## WHAT IS NEEDED
Go over the data and work out how many lines include the word "Bosne". Give that number only.

## RECORD EXCERPTS
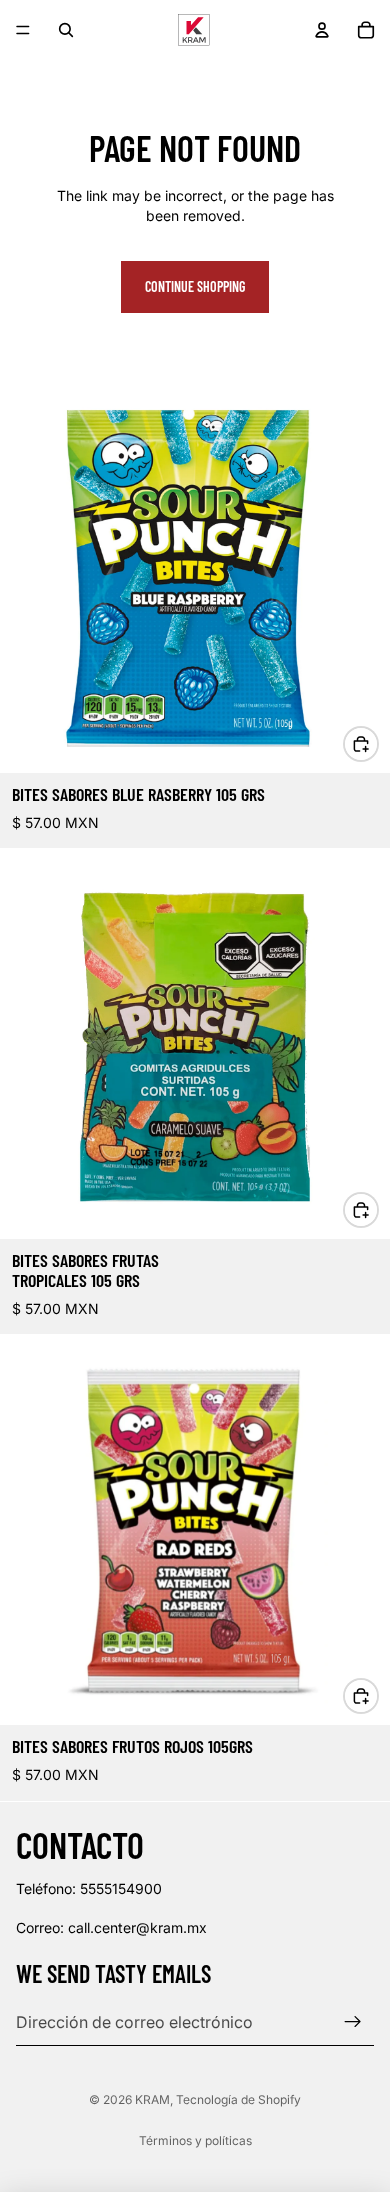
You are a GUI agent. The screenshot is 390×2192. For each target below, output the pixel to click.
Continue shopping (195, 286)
--
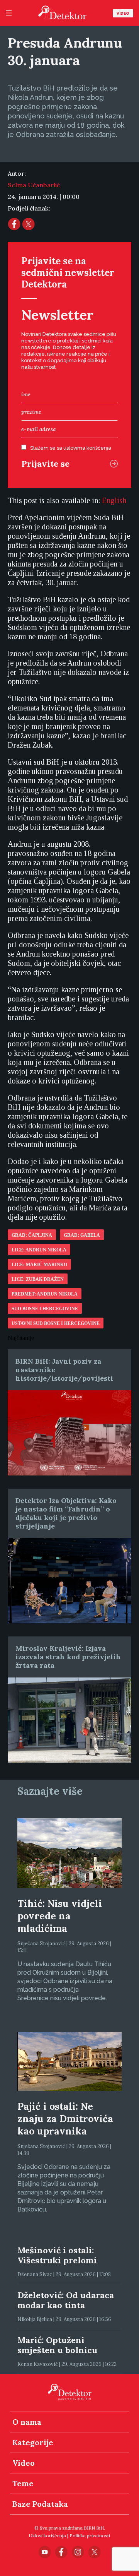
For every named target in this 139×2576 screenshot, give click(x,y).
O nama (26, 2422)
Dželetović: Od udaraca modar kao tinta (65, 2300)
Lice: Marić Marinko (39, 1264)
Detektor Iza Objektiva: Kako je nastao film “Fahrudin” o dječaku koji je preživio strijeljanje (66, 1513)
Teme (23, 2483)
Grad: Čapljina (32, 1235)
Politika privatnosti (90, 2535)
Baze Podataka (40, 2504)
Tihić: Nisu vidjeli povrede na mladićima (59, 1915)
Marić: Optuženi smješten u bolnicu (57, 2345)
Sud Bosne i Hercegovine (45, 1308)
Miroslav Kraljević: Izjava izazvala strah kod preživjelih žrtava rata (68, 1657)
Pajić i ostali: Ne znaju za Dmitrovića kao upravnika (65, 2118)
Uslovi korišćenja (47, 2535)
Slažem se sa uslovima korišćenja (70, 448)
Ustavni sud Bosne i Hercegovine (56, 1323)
--
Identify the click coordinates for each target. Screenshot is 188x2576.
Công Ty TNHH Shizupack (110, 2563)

## RESULT OF THE TASK
2